Like many states, California’s penal code is written to support “indefinite punishment,” meaning judges can make sentences as wide as one year in Rodriguez’s lifetime. A defendant’s fate did not depend on the rules of the game, but rather on the judges and parole commissioners who accidentally took his case off the deck. Kline helped draft a law that would change the state from indefinite punishment to “specific” punishment – in fixed, clear terms, written in black and white, that no one could argue with or tamper with. To give judges some discretion when it comes to the most serious crimes, the law has identified several crimes that remain vague. One is felony murder, Guy’s conviction. Brown signed Senate Bill 42 in 1976.
Then Brown assigned Kline to the bench. His ascent continued. First, there was a fast-paced year at Woodside – one stay. Next, the seat in the California First District Court of Appeals. District One included San Francisco, which seemed to produce the most interesting cases in the state about technology, freedom of speech, guns, marriage, and prison. A great judge needs a great territory, Kline thought. Would anyone have heard of Brandeis, Warren, or Burger if they had been stranded in the Court of Appeals in Des Moines? For someone with the Kline temperament, most happy reading summaries and writing ideas, dating was an intellectual paradise.

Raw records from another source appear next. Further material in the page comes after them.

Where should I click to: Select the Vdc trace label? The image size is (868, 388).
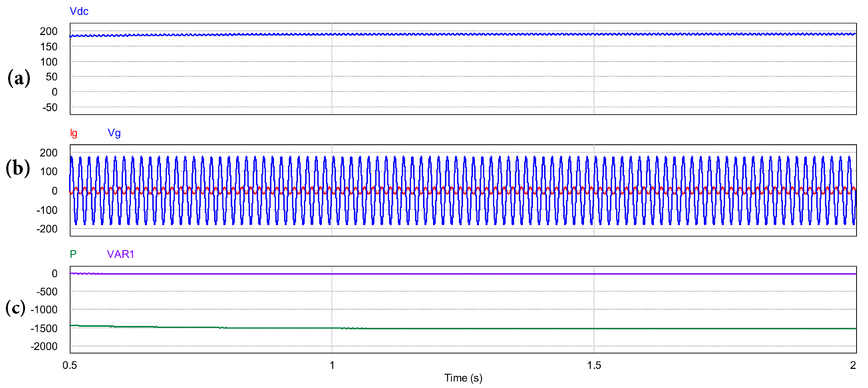pyautogui.click(x=79, y=11)
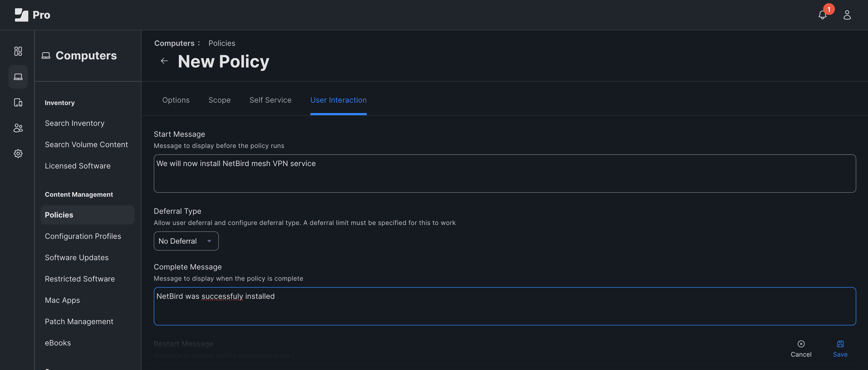Click inside the Complete Message text area
This screenshot has height=370, width=868.
point(472,306)
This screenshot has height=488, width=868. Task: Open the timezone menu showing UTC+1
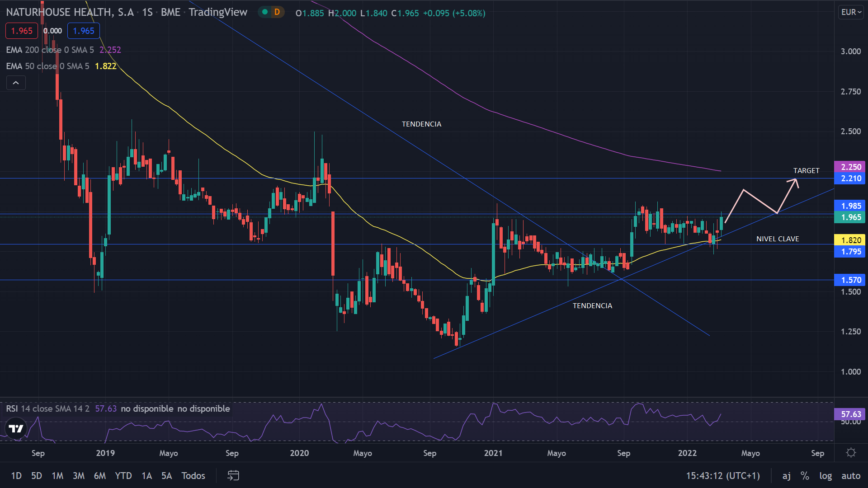click(x=723, y=475)
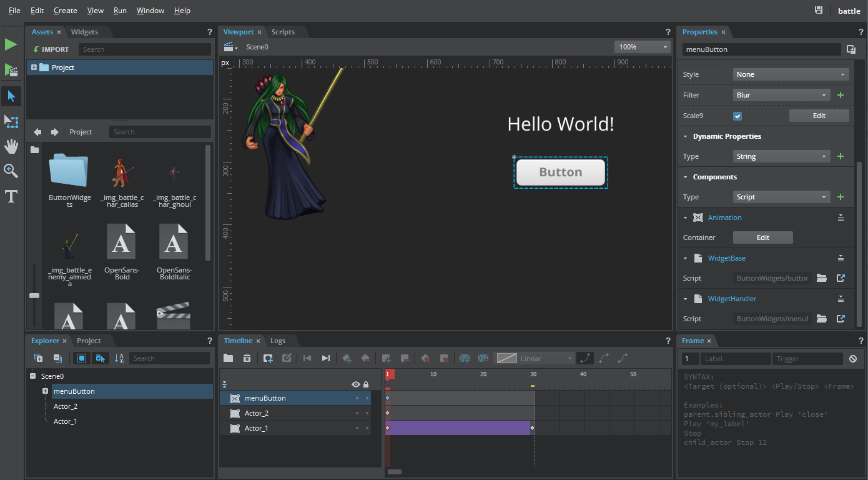Open the WidgetBase script externally
The width and height of the screenshot is (868, 480).
pyautogui.click(x=841, y=278)
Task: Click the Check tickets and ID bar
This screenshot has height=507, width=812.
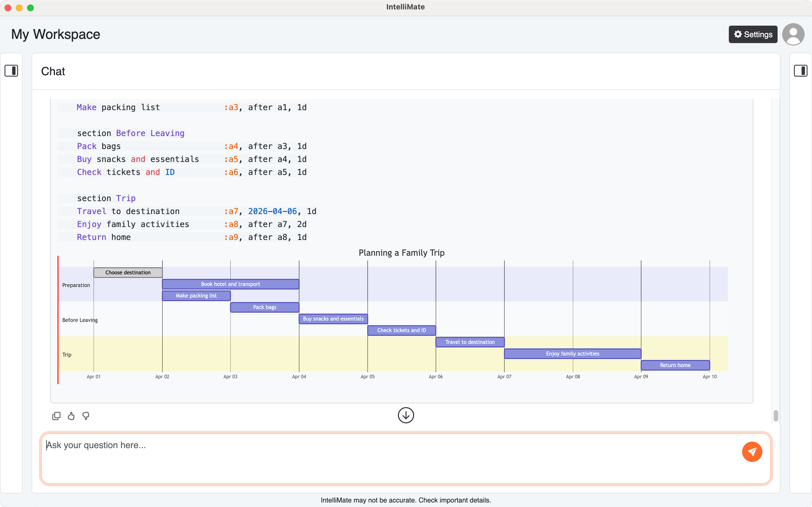Action: click(401, 330)
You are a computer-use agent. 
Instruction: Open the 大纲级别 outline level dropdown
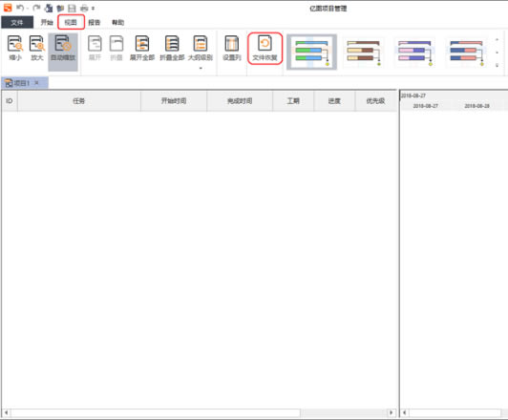(201, 52)

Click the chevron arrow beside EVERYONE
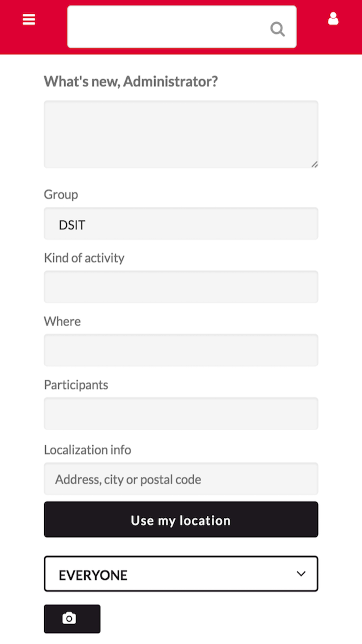coord(301,574)
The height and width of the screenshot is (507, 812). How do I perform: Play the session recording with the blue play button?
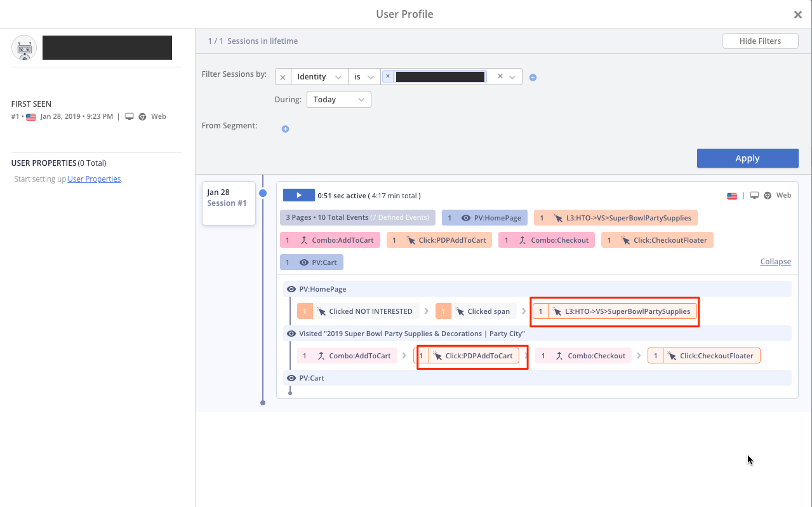pos(298,195)
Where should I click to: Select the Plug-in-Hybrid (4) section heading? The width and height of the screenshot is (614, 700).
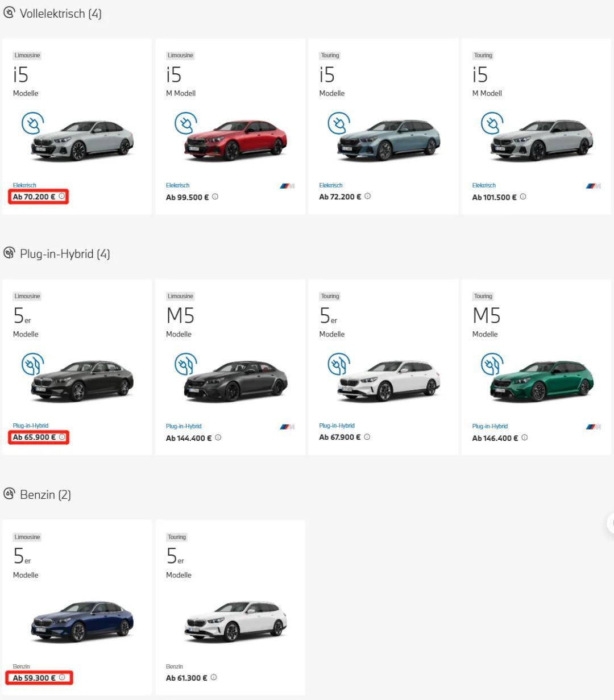64,254
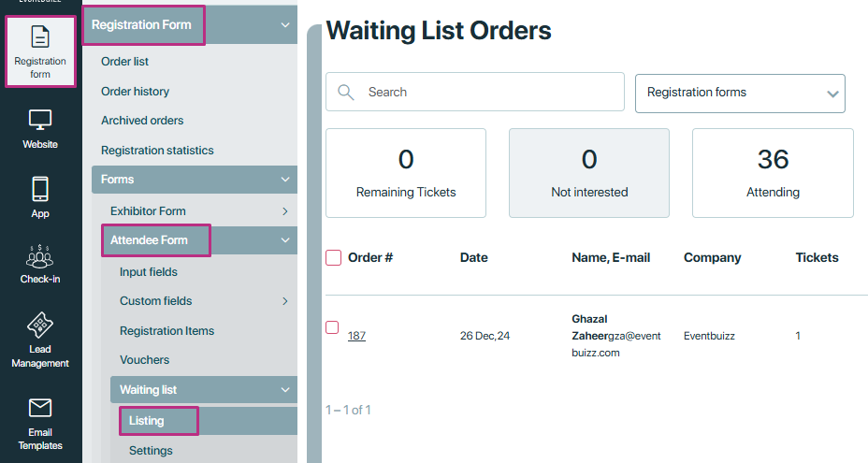Focus the Search input field
The image size is (868, 463).
475,92
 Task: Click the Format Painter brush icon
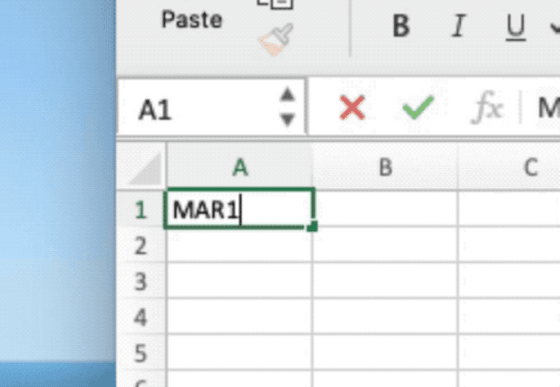276,39
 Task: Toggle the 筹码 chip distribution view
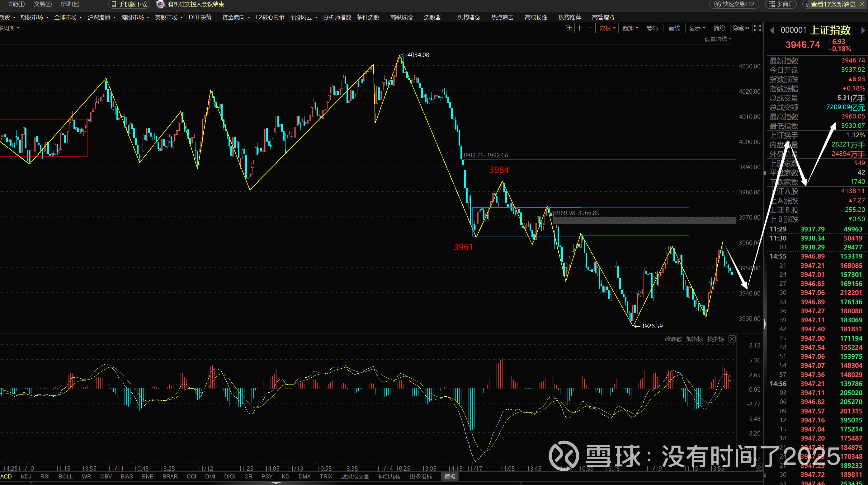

In 1999, it ruled that families of victims of mass shooting in San Francisco could sue the manufacturer of the killer’s semi-automatic pistol. In 2006, he dissented from District One’s decision to uphold California’s ban on same-sex marriage. The most comprehensive was the 2018 verdict in the case known as In Re: Humphrey. Kenneth Humphrey, a former porter, followed an old man home and stole $7 in cash and a bottle of cologne. The judge set his bail at $350,000. Humphrey was unable to put the bond together. He challenged the bail decision on Eighth Amendment grounds, and the case escalated into the court system all the way to Kline. (Humphrey was represented by a rising star civil rights attorney named Chesa Boudin.) Kline, who wrote the unanimous decision, not only ruled in Humphrey’s favor, but at once severely restricted the use of cash bail in California: “One defendant only cannot be imprisoned for poverty.” It was the kind of decision a judge dreams of writing, and one that, with the stroke of a pen, changed the social fabric of tens of millions of people.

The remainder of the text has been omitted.